(Entries taken from a collection)
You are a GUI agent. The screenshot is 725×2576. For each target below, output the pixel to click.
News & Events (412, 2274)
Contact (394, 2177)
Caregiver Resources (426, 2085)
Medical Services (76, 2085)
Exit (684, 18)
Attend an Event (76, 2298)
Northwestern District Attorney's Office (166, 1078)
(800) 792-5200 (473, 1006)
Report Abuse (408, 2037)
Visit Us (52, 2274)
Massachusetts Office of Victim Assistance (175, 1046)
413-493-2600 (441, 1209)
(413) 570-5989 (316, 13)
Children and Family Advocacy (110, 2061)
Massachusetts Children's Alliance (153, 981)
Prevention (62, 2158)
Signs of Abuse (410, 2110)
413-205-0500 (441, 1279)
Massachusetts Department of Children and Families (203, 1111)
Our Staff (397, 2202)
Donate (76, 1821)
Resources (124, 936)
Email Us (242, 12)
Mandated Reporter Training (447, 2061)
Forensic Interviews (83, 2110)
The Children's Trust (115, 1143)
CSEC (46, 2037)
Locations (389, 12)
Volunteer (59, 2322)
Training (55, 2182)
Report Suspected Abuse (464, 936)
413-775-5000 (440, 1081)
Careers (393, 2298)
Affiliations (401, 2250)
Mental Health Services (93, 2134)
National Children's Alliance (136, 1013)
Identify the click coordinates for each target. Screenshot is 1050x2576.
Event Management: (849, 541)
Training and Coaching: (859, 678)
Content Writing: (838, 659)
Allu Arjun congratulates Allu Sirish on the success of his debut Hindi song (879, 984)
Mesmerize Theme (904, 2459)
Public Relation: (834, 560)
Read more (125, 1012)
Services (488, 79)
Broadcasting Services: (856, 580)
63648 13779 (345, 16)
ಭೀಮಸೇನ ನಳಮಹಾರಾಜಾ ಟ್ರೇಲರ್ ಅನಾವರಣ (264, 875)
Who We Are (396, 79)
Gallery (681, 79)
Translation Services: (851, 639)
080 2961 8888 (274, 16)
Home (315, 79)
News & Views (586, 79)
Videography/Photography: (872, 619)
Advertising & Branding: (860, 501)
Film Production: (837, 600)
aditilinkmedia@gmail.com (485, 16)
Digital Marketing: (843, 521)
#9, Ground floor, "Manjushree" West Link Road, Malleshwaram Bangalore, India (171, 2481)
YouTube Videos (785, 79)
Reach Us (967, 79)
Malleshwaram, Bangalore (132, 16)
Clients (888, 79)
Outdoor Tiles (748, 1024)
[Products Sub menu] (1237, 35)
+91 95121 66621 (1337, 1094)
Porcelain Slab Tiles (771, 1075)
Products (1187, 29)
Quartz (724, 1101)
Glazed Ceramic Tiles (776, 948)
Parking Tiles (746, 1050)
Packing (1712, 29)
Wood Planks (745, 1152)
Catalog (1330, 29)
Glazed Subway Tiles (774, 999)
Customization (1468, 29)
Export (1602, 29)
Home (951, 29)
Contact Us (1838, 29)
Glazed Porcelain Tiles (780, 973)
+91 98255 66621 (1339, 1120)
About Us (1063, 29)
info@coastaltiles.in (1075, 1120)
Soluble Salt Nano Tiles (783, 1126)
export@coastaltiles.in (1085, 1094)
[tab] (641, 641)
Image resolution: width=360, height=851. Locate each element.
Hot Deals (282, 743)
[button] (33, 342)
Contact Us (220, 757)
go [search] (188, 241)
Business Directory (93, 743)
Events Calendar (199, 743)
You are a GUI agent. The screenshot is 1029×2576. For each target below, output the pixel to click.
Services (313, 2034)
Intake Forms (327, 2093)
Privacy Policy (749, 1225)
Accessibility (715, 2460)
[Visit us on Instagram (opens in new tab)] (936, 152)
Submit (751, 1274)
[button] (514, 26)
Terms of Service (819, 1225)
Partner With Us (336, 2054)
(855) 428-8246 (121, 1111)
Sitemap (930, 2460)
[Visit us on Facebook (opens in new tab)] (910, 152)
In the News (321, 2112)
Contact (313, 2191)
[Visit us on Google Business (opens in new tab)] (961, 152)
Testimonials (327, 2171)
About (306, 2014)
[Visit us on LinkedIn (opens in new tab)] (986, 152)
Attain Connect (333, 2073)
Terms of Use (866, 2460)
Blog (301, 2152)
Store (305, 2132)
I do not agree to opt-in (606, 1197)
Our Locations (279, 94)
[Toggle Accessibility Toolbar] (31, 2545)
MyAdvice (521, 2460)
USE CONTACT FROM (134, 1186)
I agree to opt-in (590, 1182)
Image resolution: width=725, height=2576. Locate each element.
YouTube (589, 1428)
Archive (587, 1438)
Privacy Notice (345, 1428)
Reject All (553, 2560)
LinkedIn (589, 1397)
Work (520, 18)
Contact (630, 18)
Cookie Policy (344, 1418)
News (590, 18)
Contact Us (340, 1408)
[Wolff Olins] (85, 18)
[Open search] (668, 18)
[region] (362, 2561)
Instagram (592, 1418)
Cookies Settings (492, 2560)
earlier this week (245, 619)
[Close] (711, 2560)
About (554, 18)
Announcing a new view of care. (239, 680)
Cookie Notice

§ **What to produce**: The task calls for each record to be returned verbatim.

§ **Response box**:
You are a GUI agent. The screenshot is 725×2576. For each target below, output the pixel to click.
News & Events (412, 2274)
Contact (394, 2177)
Caregiver Resources (426, 2085)
Medical Services (76, 2085)
Exit (684, 18)
Attend an Event (76, 2298)
Northwestern District Attorney's Office (166, 1078)
(800) 792-5200 (473, 1006)
Report Abuse (408, 2037)
Visit Us (52, 2274)
Massachusetts Office of Victim Assistance (175, 1046)
413-493-2600 (441, 1209)
(413) 570-5989 (316, 13)
Children and Family Advocacy (110, 2061)
Massachusetts Children's Alliance (153, 981)
Prevention (62, 2158)
Signs of Abuse (410, 2110)
413-205-0500 (441, 1279)
Massachusetts Department of Children and Families (203, 1111)
Our Staff (397, 2202)
Donate (76, 1821)
Resources (124, 936)
Email Us (242, 12)
Mandated Reporter Training (447, 2061)
Forensic Interviews (83, 2110)
The Children's Trust (115, 1143)
CSEC (46, 2037)
Locations (389, 12)
Volunteer (59, 2322)
Training (55, 2182)
Report Suspected Abuse (464, 936)
413-775-5000 (440, 1081)
Careers (393, 2298)
Affiliations (401, 2250)
Mental Health Services (93, 2134)
National Children's Alliance (136, 1013)
Identify the click coordinates for each target. Screenshot is 1050x2576.
Event Management: (849, 541)
Training and Coaching: (859, 678)
Content Writing: (838, 659)
Allu Arjun congratulates Allu Sirish on the success of his debut Hindi song (879, 984)
Mesmerize Theme (904, 2459)
Public Relation: (834, 560)
Read more (125, 1012)
Services (488, 79)
Broadcasting Services: (856, 580)
63648 13779 (345, 16)
ಭೀಮಸೇನ ನಳಮಹಾರಾಜಾ ಟ್ರೇಲರ್ ಅನಾವರಣ (264, 875)
Who We Are (396, 79)
Gallery (681, 79)
Translation Services: (851, 639)
080 2961 8888 (274, 16)
Home (315, 79)
News & Views (586, 79)
Videography/Photography: (872, 619)
Advertising & Branding: (860, 501)
Film Production: (837, 600)
aditilinkmedia@gmail.com (485, 16)
Digital Marketing: (843, 521)
#9, Ground floor, "Manjushree" West Link Road, Malleshwaram Bangalore, India (171, 2481)
YouTube Videos (785, 79)
Reach Us (967, 79)
Malleshwaram, Bangalore (132, 16)
Clients (888, 79)
Outdoor Tiles (748, 1024)
[Products Sub menu] (1237, 35)
+91 95121 66621 (1337, 1094)
Porcelain Slab Tiles (771, 1075)
Products (1187, 29)
Quartz (724, 1101)
Glazed Ceramic Tiles (776, 948)
Parking Tiles (746, 1050)
Packing (1712, 29)
Wood Planks (745, 1152)
Catalog (1330, 29)
Glazed Subway Tiles (774, 999)
Customization (1468, 29)
Export (1602, 29)
Home (951, 29)
Contact Us (1838, 29)
Glazed Porcelain Tiles (780, 973)
+91 98255 66621 (1339, 1120)
About Us (1063, 29)
info@coastaltiles.in (1075, 1120)
Soluble Salt Nano Tiles (783, 1126)
export@coastaltiles.in (1085, 1094)
[tab] (641, 641)
Image resolution: width=360, height=851. Locate each element.
Hot Deals (282, 743)
[button] (33, 342)
Contact Us (220, 757)
go [search] (188, 241)
Business Directory (93, 743)
Events Calendar (199, 743)
You are a GUI agent. The screenshot is 1029×2576. For each target below, output the pixel to click.
Services (313, 2034)
Intake Forms (327, 2093)
Privacy Policy (749, 1225)
Accessibility (715, 2460)
[Visit us on Instagram (opens in new tab)] (936, 152)
Submit (751, 1274)
[button] (514, 26)
Terms of Service (819, 1225)
Partner With Us (336, 2054)
(855) 428-8246 (121, 1111)
Sitemap (930, 2460)
[Visit us on Facebook (opens in new tab)] (910, 152)
In the News (321, 2112)
Contact (313, 2191)
[Visit us on Google Business (opens in new tab)] (961, 152)
Testimonials (327, 2171)
About (306, 2014)
[Visit us on LinkedIn (opens in new tab)] (986, 152)
Attain Connect (333, 2073)
Terms of Use (866, 2460)
Blog (301, 2152)
Store (305, 2132)
I do not agree to opt-in (606, 1197)
Our Locations (279, 94)
[Toggle Accessibility Toolbar] (31, 2545)
MyAdvice (521, 2460)
USE CONTACT FROM (134, 1186)
I agree to opt-in (590, 1182)
Image resolution: width=725, height=2576. Locate each element.
YouTube (589, 1428)
Archive (587, 1438)
Privacy Notice (345, 1428)
Reject All (553, 2560)
LinkedIn (589, 1397)
Work (520, 18)
Contact (630, 18)
Cookie Policy (344, 1418)
News (590, 18)
Contact Us (340, 1408)
[Wolff Olins] (85, 18)
[Open search] (668, 18)
[region] (362, 2561)
Instagram (592, 1418)
Cookies Settings (492, 2560)
earlier this week (245, 619)
[Close] (711, 2560)
About (554, 18)
Announcing a new view of care. (239, 680)
Cookie Notice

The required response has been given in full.